Via STR’s Market Recovery Monitory through 12 November 2022, a pandemic-era high 52% of global hotel markets achieved real (inflation-adjusted) revenue per available room (RevPAR) above 2019 levels on a 28-day moving basis. In the U.S., 62% of markets exceeded their pre-pandemic comparable during the period.

In the face of mounting economic challenges, the war in Ukraine and soaring inflation in many parts of the world, these encouraging results highlight the continued resilient performance of the global hospitality industry.

Building on previous research conducted throughout the pandemic, STR canvassed opinion among consumers in November 2022 to better understand how macroeconomic factors and other issues, such as COVID-19, were influencing travel views and behaviors.

Short-term travel sentiment soars, long-term outlook lags

Sentiment toward current travel improved compared with previous STR surveys. Net propensity to travel, the difference between those who stated they were more or less likely to travel in the current situation, stood at +9% for domestic travel and -10% for international travel. These scores surpassed all previous results and, interestingly, were well above the last survey in July 2022.

The findings suggest that COVID-19 and travel disruption concerns, which were still stifling sentiment in July 2022, have waned in recent months. These factors combined with strong underlying demand have likely driven up the overall appeal of travel.

As many global economies report a slowdown in growth, the results also highlight that economic factors, at least for now, are playing a limited role in discouraging consumers from planning and undertaking trips.

However, when looking to the future, there are signs of a slightly less optimistic outlook when comparing updated results with the most recent.
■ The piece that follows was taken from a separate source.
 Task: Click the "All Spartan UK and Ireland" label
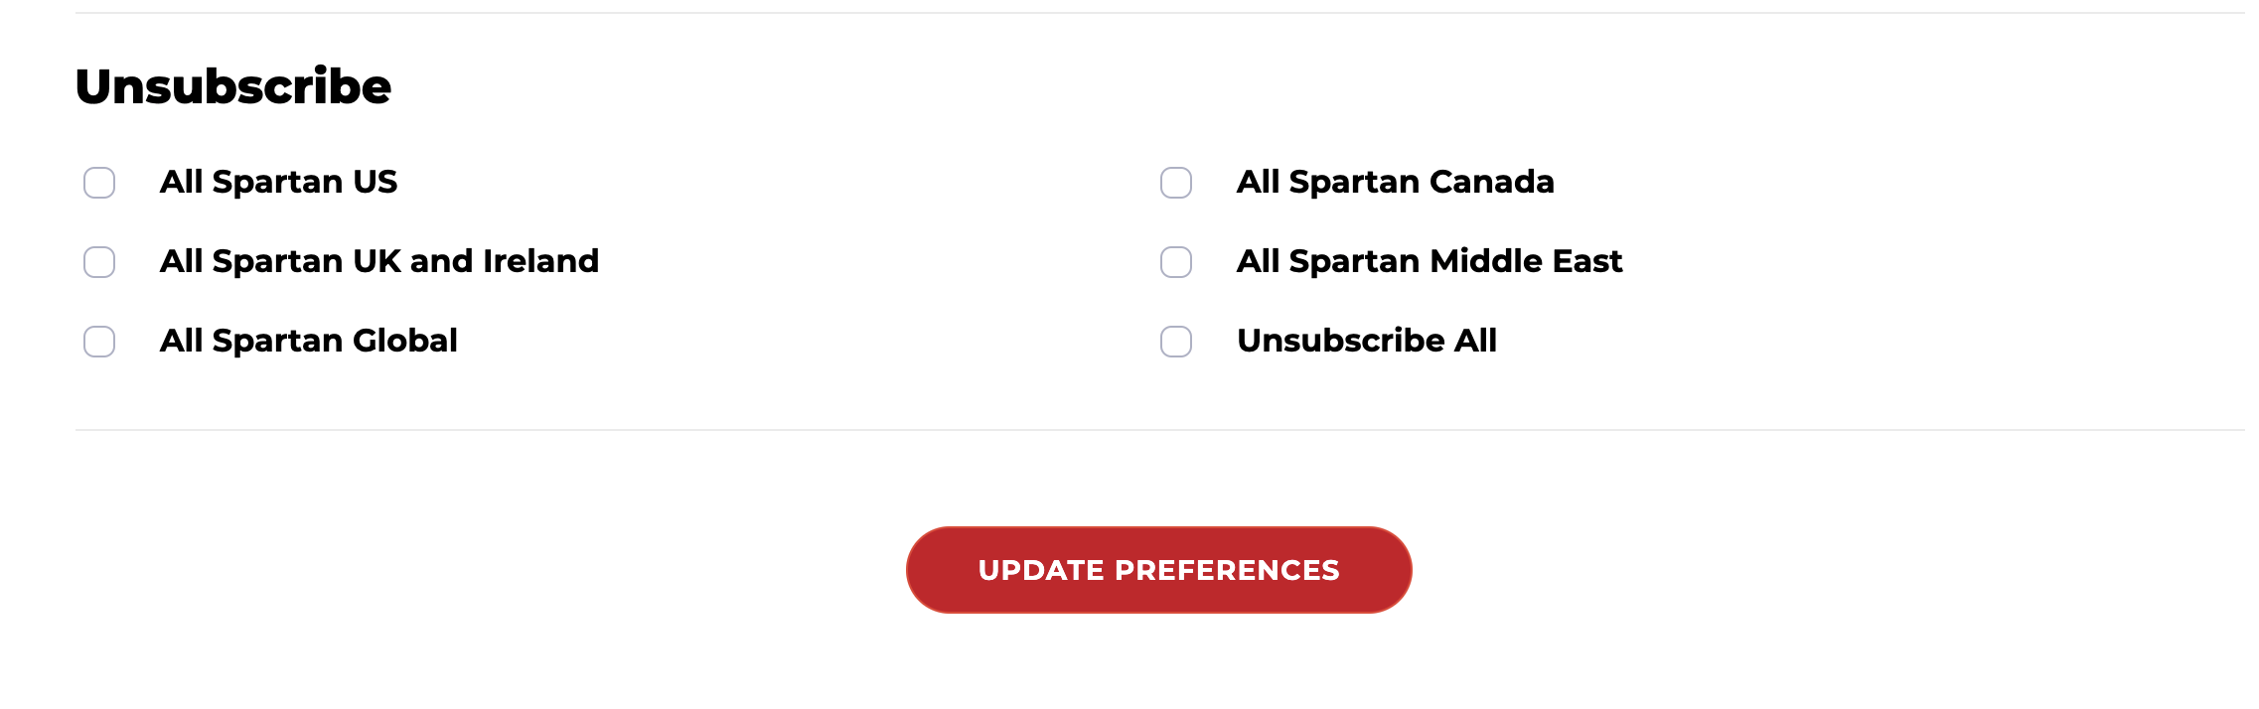tap(378, 261)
  • November 2022, net propensity to travel in the future: +23% for domestic and +20% for international
  • July 2022, net propensity to travel in the future: +29% for domestic and +27% for international

While the overall findings are positive, as they indicate that interest in travel will increase in the future, the latest results also suggest that travel aspirations for some have been downgraded recently, perhaps due to economic concerns.

Same but different concerns around travel

Consumers flagged modest concerns about hotel accommodation costs and were somewhat polarized about the impact of increased living costs and economic uncertainty on their travel plans. These findings were similar with July 2022, which is perhaps inconsistent as inflation and cost of living pressures have increased for most since the summer. However, it could be that consumers are prioritizing travel more currently, which may explain the positive short-term sentiment results.

Meanwhile, signaling a shift in view compared with July 2022, travel cancellations were considered less of an issue in November 2022 with 44% worried they might disrupt their next trip. That was down substantially from 59% earlier in the year. This is likely due to seasonality, as lower demand in the offseason places less strain on travel operators, but it may also be linked to capacity controls at airports and reduced staff shortages.

To gauge how demand may shift next year, respondents were probed about their travel intentions in 2023. Only 16% said that they were likely to travel less while the remainder (84%) stated that they would travel the same or more in 2023. These reassuring results reinforce earlier findings that the short-term outlook for travel looks healthy regardless of the challenging economic backdrop.

Financial barriers may be more costly on travel

The results discussed so far are encouraging for the industry as short-term travel sentiment improved and there was a similar view regarding future travel expenditure compared with July 2022.

However, assessing attitudes toward potential travel barriers compared with earlier in the year highlights that cost pressures have ratcheted up for consumers while travel disruption and COVID-19 concerns have lessened.

The three most significant barriers were financial factors:

  • The cost of travel was considered the biggest issue, increasing from 61% to 64%.
  • Concerns regarding personal financial situations increased the most, from 42% in July 2022 to 51%.
  • The two remaining financial barriers—increasing household costs and uncertainty about the future economic situation—also increased, albeit only slightly compared with July 2022.

Balancing act: travel vs. finances

Collectively, the findings highlight growing sensitivity regarding costs and personal finances, which may stint future growth and could explain the dip in future sentiment revealed in this survey. However, evidence currently suggests that travel spend in the next 12 months is on par with the expectations of July 2022 when economic conditions in many countries were slightly better. This could mean that travel has become more important to some in recent months, despite increased economic headwinds. The extent to which personal financial situations are impacted or not over the coming weeks and months as economies adapt to global factors are likely to shape how travel spend is actualized.